Wednesday, September 03, 2008

A Tale of Two Search Engines

At the SDForum Software Architecture and Modeling (SAM) SIG last week, John D. Mitchel, Mad Scientist at MarkMail and previously Chief Architect of Krugle talked about the architectures of the search engines that he has built for these two companies.

Krugle is a search engine for code and all related programming artifacts. The public engine indexes all the open source software repositories on the web. This system was built a couple of years ago with cheap of the shelf commodity hardware, open source software and Network Attached Storage (NAS). In total it has about 150 computer systems in its clusters. The major software components are Lucene (search engine), Nutch (web crawling and etc.) and Hadoop (distributed file system and map-reduce). These are all Open Source projects written in Java and sponsored by the Apache Software Foundation. Krugle sells an enterprise edition that can index and make available all source code in an enterprise.

MarkMail is a search engine for email. It indexes all public mailing lists and is a technology demonstrator for the MarkLogic XML Content Server. MarkMail is built with newer hardware that is more capable. It uses Storage Area Network (SAN) for storage which offers higher performance at a greater cost than NAS. The MarkMail search system is built on about 60 computer systems in its clusters.


John D. Mitchell said...

Hi Richard, thanks for the write up!

FYI, I've made the slides of the talk available on the MarkMail blog.

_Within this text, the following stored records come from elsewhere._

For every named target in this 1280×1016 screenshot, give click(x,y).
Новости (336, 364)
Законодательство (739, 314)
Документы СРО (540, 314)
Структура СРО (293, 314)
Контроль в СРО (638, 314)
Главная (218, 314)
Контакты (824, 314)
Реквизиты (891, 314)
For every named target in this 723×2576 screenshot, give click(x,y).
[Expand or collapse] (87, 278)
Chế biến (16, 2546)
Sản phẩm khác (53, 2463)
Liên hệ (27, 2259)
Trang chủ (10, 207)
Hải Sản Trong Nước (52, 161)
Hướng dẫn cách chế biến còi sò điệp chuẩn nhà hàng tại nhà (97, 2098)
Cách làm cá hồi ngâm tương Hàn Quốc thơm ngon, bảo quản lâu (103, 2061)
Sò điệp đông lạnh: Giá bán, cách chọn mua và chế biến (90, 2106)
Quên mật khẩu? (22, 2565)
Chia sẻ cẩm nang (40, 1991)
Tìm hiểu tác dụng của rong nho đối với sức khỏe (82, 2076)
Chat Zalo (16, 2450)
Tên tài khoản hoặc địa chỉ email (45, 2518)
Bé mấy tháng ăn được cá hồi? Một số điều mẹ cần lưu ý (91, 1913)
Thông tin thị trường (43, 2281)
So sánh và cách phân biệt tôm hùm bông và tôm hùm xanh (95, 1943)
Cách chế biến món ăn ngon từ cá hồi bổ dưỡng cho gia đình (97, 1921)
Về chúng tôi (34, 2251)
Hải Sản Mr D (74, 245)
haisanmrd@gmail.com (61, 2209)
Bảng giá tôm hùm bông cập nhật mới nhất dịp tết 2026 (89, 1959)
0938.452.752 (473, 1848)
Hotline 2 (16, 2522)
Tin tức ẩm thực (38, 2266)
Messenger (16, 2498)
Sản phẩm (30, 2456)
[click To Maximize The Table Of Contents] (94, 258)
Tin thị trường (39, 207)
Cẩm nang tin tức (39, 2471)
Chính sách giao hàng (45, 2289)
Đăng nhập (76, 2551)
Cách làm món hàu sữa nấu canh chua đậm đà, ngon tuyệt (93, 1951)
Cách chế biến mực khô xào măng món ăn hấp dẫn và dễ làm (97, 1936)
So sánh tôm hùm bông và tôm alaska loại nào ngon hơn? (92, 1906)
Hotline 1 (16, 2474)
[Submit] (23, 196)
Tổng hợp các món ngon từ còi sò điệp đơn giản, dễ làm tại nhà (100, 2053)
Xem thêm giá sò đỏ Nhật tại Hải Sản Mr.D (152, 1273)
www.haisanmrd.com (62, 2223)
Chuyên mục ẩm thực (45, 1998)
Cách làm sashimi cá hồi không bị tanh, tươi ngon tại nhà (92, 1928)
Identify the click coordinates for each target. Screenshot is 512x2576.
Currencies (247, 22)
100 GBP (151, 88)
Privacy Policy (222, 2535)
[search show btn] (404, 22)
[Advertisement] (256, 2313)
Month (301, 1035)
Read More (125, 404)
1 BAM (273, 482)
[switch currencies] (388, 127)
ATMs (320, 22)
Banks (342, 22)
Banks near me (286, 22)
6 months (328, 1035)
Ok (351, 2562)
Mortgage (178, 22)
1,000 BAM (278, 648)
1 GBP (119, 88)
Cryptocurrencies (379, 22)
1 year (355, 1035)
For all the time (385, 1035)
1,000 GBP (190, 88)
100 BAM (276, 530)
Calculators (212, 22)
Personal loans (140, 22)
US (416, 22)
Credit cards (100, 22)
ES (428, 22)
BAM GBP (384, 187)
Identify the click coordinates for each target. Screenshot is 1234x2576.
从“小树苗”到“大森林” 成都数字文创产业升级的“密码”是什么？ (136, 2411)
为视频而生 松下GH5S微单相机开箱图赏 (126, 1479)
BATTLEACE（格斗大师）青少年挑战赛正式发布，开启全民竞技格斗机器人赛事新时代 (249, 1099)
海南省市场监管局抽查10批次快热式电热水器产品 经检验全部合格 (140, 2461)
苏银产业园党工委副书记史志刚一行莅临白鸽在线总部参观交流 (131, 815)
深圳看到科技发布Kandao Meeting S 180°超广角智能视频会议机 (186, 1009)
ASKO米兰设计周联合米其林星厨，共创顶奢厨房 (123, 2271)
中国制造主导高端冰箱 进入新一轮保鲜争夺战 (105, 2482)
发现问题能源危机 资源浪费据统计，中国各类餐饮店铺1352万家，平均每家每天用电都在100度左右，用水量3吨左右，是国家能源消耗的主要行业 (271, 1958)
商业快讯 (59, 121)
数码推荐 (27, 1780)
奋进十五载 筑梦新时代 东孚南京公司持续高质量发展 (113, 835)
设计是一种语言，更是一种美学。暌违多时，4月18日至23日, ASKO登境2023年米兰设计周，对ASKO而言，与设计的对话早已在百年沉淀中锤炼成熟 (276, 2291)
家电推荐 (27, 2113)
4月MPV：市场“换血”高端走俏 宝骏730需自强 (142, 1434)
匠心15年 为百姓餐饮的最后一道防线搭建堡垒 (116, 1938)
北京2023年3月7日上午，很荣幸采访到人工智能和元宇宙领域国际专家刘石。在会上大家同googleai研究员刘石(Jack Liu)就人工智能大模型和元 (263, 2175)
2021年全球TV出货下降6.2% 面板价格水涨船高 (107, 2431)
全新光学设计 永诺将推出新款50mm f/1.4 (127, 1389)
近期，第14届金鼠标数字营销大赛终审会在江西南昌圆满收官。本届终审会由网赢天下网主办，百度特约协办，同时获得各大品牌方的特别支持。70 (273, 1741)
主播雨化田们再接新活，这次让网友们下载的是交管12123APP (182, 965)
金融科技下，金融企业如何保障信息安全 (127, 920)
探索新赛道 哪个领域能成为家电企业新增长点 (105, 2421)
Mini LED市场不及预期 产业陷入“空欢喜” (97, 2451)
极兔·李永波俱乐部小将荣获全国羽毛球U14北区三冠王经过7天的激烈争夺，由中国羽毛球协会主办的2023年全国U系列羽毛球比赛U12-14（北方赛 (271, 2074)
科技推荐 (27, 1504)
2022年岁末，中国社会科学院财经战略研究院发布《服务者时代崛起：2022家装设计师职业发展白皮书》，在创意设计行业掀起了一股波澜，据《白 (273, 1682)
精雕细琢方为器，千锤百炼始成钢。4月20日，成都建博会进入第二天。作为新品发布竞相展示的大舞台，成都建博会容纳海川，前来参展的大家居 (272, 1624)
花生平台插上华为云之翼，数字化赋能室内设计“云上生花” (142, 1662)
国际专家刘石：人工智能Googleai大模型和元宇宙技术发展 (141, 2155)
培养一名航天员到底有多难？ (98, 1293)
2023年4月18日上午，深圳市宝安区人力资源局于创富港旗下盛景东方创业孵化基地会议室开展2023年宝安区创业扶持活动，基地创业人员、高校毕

There is a bit of confusion in your description of the clusters that I'd like to clarify if I may...

Krugle was using about 150 physical servers in total for all of the crazy stuff that it has to do to crawl, process, store, and deliver all of the various services (both internally and externally). That's due to a lot of reasons such as pushing many servers to the edge of their performance, instability of the various virtualization options at the time we started, architectural constraints due to issues with software that we were using that had various problems (such as Hadoop), etc.

On the other hand, is heavily virtualized. That is, the live cluster (see the architecture slides in the talk), which is currently serving over 25 million emails with << sub-second response times, is run on a handful of physical machines. I.e., a native MarkLogic Server cluster with 1 'e' ("master") node and 3 data nodes running on bare, physical machines -- because the MarkLogic database server will take advantage of all of the horsepower on the box so as to be as fast as possible. In fact, until recently, we ran the entire database on 1 server -- we only switched to the 4 node cluster so that we'd be well ahead of the curve as we ingest emails at an accelerating rate.

Everything else is virtualized -- all of the rest of the services are run inside OpenVZ virtualized Linux servers.

So, the "60 servers" number that you mention for MarkMail is a bit erroneous. We spool up and destroy instances of the virtual servers all the time -- i.e., development and testing made easy by spooling up a clean instance of the various services that you're working on and then nuking it when you're done. In terms of actual server hardware, we're running all of the MarkMail organization on about 20 physical servers and the super-majority of them are for testing and development.

This new reality of having a mix of services running on bare metal when it's worth it and the rest of the services running virtualized makes for a wonderfully cost effective and manageable solution that delivers excellent performance.

Have fun,

Richard Taylor said...

John, thanks for the clarification. I tried to download the slides of your presentation but get a message that the .pdf file is broken and cannot be repaired.

John D. Mitchell said...

Did your browser get the entire .pdf file? It's large -- 31MB -- so if the connection was lost, that would certainly cause a problem viewing it.